### ASSIGNMENT
Lines from the top of the entries down to the line with "This screenshot has height=574, width=1080." must be set down exactly as they stand, with both ends retained.

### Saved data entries
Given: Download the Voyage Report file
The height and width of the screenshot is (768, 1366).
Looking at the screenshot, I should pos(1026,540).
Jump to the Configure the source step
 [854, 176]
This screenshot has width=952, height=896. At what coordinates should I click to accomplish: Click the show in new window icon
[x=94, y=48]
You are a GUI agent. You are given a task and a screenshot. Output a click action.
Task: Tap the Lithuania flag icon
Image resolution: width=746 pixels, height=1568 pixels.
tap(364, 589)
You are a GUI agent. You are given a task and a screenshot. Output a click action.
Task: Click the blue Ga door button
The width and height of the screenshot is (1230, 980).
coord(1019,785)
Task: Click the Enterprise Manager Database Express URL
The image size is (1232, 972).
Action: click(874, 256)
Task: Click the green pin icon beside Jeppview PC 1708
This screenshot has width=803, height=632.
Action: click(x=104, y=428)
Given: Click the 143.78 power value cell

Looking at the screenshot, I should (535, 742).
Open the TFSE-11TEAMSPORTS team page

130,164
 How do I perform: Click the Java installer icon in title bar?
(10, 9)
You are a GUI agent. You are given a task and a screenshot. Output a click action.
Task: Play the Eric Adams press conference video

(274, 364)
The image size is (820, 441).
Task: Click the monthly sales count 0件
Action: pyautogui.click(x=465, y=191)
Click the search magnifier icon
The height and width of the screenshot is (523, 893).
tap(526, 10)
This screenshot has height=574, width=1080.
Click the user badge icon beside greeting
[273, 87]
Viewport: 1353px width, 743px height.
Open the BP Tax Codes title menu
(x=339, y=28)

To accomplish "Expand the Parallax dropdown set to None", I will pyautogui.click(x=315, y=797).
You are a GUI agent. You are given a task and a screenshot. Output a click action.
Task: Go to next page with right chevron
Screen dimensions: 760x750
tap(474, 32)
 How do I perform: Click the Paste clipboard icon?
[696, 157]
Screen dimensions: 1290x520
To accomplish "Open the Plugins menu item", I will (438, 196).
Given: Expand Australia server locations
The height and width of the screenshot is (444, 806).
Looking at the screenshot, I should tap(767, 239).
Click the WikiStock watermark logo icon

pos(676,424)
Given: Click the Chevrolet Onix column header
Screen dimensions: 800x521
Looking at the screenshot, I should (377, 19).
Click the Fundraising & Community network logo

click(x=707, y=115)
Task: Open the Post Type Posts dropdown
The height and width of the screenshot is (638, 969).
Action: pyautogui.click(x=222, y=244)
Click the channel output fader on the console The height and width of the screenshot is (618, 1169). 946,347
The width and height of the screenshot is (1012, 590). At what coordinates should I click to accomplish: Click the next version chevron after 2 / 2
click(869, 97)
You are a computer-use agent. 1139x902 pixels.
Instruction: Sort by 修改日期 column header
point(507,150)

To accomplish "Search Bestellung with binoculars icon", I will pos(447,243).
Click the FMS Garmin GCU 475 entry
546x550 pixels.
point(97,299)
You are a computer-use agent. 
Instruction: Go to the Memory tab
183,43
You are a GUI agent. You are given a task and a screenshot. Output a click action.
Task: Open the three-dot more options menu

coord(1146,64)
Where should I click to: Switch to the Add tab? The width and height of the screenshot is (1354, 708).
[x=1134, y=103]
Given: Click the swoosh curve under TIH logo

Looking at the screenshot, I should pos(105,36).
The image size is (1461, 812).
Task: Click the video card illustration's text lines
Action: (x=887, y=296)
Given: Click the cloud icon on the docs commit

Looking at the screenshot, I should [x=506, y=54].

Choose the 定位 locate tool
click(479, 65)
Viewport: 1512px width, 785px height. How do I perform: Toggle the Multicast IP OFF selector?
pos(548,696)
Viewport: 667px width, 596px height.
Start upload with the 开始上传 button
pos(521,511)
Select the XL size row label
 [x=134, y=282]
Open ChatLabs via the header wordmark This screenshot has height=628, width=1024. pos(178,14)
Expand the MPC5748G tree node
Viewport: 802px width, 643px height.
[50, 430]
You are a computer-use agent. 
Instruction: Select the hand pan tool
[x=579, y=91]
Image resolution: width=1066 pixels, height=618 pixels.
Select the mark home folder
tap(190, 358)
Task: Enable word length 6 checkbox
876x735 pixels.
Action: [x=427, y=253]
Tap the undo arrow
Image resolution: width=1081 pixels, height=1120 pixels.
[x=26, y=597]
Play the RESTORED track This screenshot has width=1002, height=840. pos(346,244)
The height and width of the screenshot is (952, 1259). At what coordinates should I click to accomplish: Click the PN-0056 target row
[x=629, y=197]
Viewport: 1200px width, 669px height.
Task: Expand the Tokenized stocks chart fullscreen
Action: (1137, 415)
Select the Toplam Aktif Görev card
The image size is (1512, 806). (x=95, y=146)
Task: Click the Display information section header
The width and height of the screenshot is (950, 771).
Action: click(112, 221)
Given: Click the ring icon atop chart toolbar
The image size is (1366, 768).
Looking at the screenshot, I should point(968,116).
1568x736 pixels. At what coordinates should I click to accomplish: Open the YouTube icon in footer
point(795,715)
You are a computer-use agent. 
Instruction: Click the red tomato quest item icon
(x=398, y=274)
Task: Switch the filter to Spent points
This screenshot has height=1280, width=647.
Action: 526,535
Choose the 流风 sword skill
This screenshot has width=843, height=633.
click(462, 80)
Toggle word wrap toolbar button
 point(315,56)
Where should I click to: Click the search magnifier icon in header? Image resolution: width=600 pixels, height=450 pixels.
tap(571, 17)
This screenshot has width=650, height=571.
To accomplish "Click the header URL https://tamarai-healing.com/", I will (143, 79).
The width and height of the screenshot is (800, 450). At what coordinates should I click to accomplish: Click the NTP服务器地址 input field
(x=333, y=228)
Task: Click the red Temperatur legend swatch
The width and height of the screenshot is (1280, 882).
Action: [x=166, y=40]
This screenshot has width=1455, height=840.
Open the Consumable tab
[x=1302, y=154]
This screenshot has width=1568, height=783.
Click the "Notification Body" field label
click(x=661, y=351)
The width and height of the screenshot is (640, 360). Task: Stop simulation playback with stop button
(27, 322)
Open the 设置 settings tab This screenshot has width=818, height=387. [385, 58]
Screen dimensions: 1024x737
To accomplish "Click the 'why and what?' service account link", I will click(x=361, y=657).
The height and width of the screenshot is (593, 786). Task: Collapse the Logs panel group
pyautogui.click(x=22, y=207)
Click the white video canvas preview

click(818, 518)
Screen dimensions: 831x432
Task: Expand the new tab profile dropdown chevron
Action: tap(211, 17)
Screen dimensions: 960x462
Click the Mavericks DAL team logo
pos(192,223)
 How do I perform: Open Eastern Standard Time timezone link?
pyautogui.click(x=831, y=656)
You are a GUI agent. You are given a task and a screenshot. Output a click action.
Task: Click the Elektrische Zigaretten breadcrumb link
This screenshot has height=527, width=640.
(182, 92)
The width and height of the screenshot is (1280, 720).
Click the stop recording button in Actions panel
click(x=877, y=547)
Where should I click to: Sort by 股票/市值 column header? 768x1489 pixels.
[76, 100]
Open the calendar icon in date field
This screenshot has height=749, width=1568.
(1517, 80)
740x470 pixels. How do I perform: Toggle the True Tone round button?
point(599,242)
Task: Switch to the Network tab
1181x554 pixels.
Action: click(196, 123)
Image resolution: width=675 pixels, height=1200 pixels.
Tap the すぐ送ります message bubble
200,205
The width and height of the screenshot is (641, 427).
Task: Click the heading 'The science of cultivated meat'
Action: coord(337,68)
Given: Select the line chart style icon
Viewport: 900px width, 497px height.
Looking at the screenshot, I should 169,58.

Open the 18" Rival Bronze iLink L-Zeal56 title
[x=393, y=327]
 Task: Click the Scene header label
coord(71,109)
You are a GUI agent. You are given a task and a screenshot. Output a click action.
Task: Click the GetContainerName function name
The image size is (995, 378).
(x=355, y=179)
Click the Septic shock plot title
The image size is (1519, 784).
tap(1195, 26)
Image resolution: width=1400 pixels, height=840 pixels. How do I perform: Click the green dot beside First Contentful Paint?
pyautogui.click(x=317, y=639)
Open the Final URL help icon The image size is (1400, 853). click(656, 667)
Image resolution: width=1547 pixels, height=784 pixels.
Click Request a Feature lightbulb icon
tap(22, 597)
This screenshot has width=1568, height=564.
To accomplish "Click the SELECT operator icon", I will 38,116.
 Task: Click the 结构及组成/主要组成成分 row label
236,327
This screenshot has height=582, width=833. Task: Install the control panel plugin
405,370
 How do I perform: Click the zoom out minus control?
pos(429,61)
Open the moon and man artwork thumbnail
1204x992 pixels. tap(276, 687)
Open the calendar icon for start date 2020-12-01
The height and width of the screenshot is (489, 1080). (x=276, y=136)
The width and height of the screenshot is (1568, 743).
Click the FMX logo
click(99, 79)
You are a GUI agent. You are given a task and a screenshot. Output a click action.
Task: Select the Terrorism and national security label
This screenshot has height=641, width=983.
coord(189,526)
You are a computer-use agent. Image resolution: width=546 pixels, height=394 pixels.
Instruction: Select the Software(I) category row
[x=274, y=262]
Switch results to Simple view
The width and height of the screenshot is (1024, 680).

### SOLUTION
Given: Download the Voyage Report file
The height and width of the screenshot is (768, 1366).
Looking at the screenshot, I should pos(1026,540).
Jump to the Configure the source step
 [854, 176]
This screenshot has width=952, height=896. At what coordinates should I click to accomplish: Click the show in new window icon
[x=94, y=48]
You are a GUI agent. You are given a task and a screenshot. Output a click action.
Task: Tap the Lithuania flag icon
Image resolution: width=746 pixels, height=1568 pixels.
tap(364, 589)
You are a GUI agent. You are given a task and a screenshot. Output a click action.
Task: Click the blue Ga door button
The width and height of the screenshot is (1230, 980).
coord(1019,785)
Task: Click the Enterprise Manager Database Express URL
The image size is (1232, 972).
Action: click(874, 256)
Task: Click the green pin icon beside Jeppview PC 1708
This screenshot has width=803, height=632.
Action: click(x=104, y=428)
Given: Click the 143.78 power value cell

Looking at the screenshot, I should (535, 742).
Open the TFSE-11TEAMSPORTS team page

130,164
 How do I perform: Click the Java installer icon in title bar?
(10, 9)
You are a GUI agent. You are given a task and a screenshot. Output a click action.
Task: Play the Eric Adams press conference video

(274, 364)
The image size is (820, 441).
Task: Click the monthly sales count 0件
Action: pyautogui.click(x=465, y=191)
Click the search magnifier icon
The height and width of the screenshot is (523, 893).
tap(526, 10)
This screenshot has height=574, width=1080.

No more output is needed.